▸ **EXERCISE MATERIAL**
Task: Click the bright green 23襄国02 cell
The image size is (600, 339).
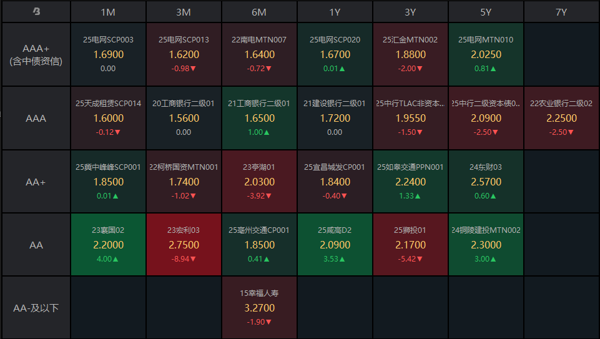Action: pyautogui.click(x=108, y=245)
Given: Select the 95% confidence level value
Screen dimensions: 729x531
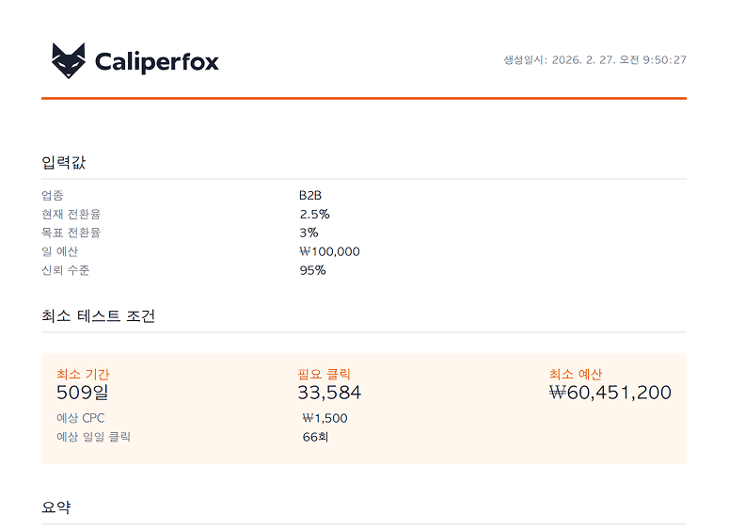Looking at the screenshot, I should click(312, 270).
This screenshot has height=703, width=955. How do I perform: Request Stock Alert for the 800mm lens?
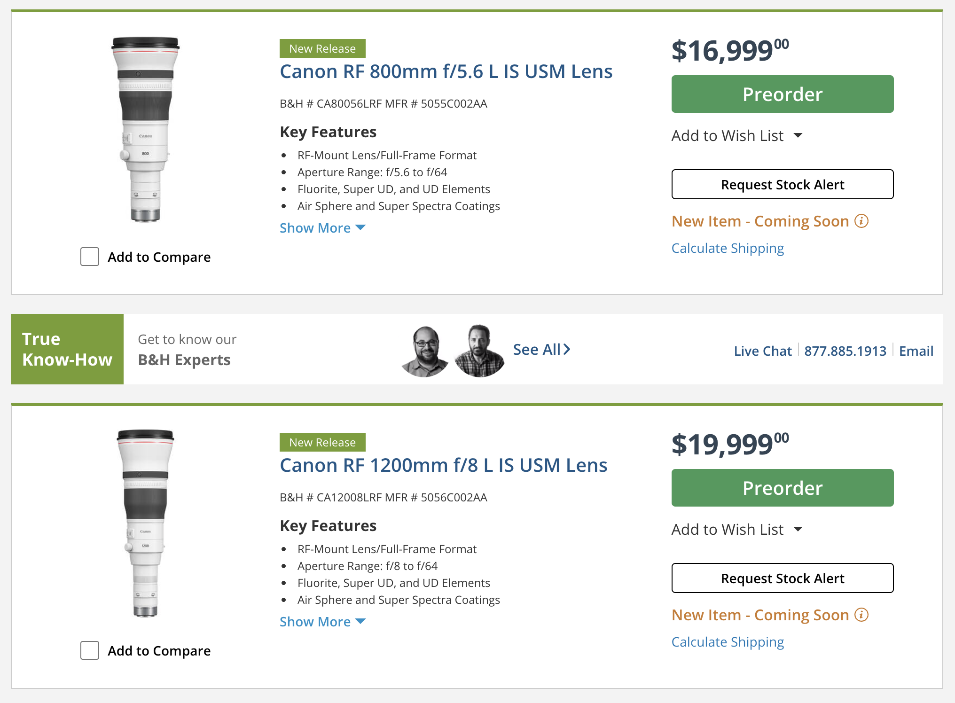click(782, 184)
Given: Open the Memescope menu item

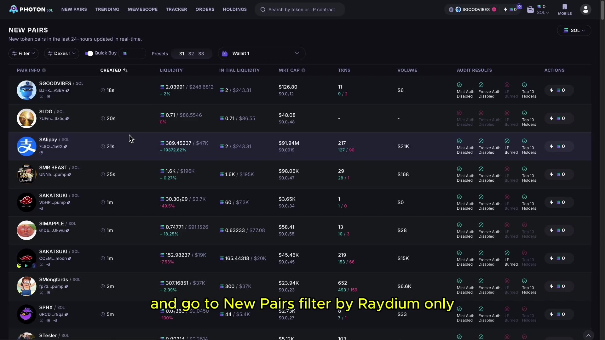Looking at the screenshot, I should click(142, 9).
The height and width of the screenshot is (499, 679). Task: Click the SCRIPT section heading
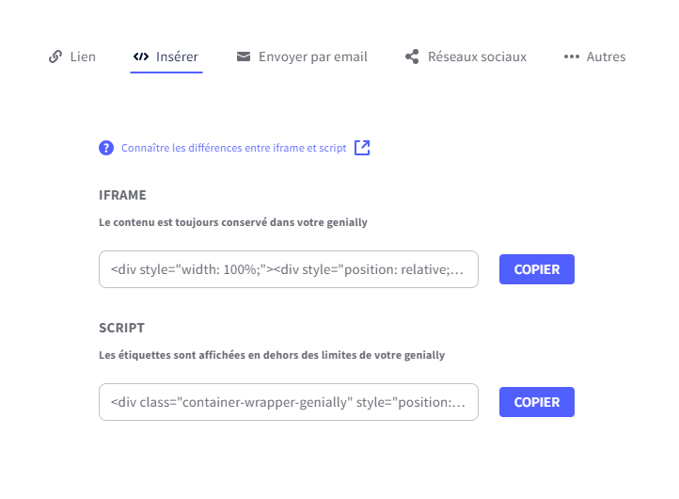[121, 328]
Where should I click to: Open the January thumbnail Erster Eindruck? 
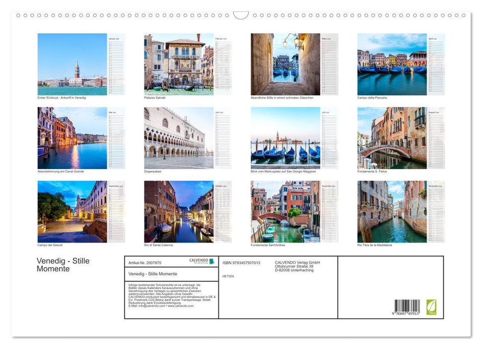72,65
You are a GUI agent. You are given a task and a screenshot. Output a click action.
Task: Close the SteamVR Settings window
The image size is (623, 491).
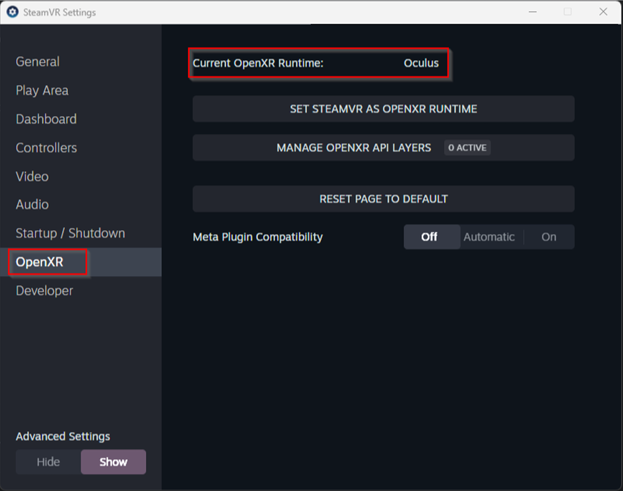point(603,12)
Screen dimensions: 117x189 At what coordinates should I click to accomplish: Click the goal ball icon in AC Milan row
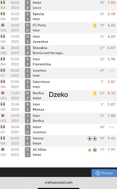point(95,150)
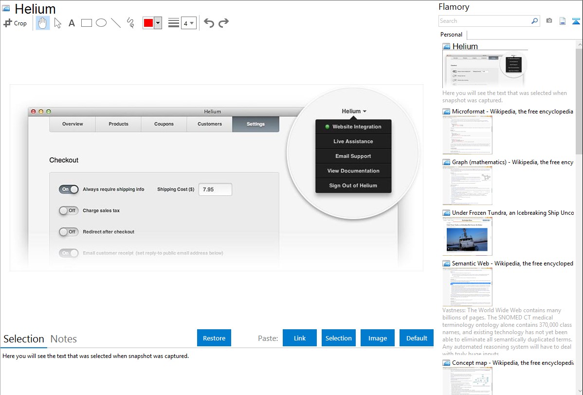The width and height of the screenshot is (583, 395).
Task: Click the magnifier icon in the search box
Action: [x=534, y=21]
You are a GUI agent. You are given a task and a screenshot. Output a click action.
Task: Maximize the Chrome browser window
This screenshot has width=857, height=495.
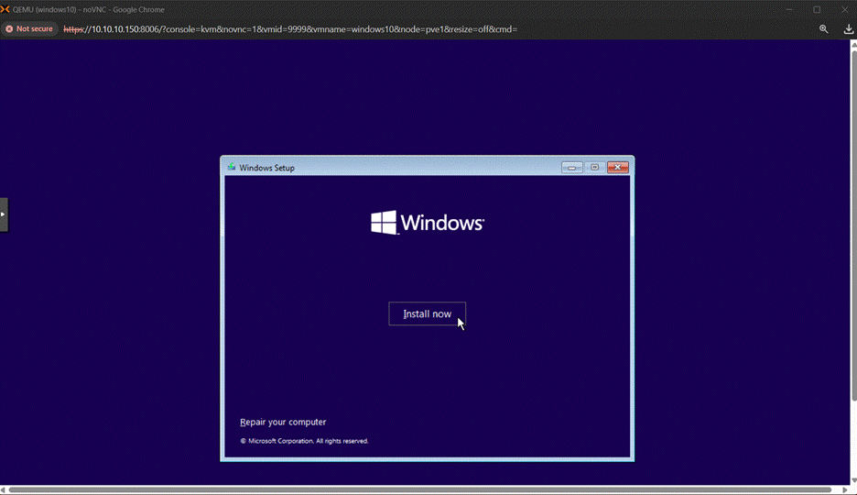pos(817,9)
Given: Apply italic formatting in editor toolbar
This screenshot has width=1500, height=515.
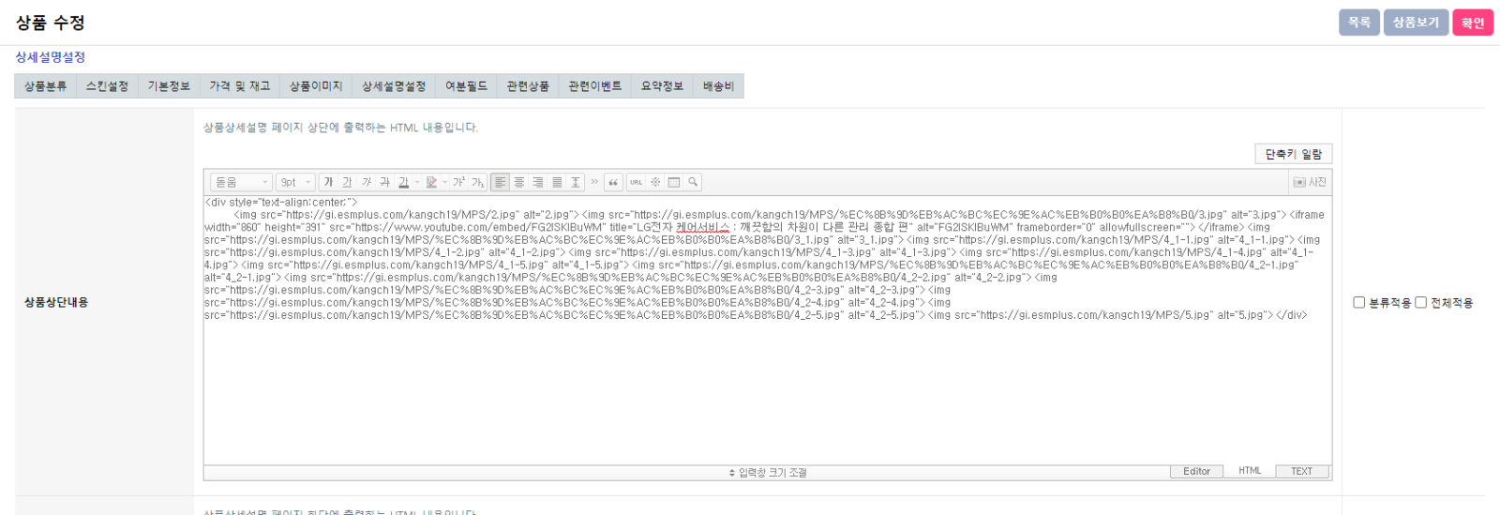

▸ **WHAT THE TASK ASKS**
The copy must begin with the line containing "The image size is (623, 491).", end with the last line of the material, match each line exactly, and hold no pictures.

▸ **RESULT FOR THIS TASK**
The image size is (623, 491).
point(603,12)
Screen dimensions: 117x189 At what coordinates should I click to accomplish: Click the goal ball icon in AC Milan row
point(95,150)
The width and height of the screenshot is (583, 395).
Task: Click the magnifier icon in the search box
Action: [x=534, y=21]
You are a GUI agent. You are given a task and a screenshot. Output a click action.
Task: Maximize the Chrome browser window
This screenshot has width=857, height=495.
pos(817,9)
Given: Apply italic formatting in editor toolbar
This screenshot has width=1500, height=515.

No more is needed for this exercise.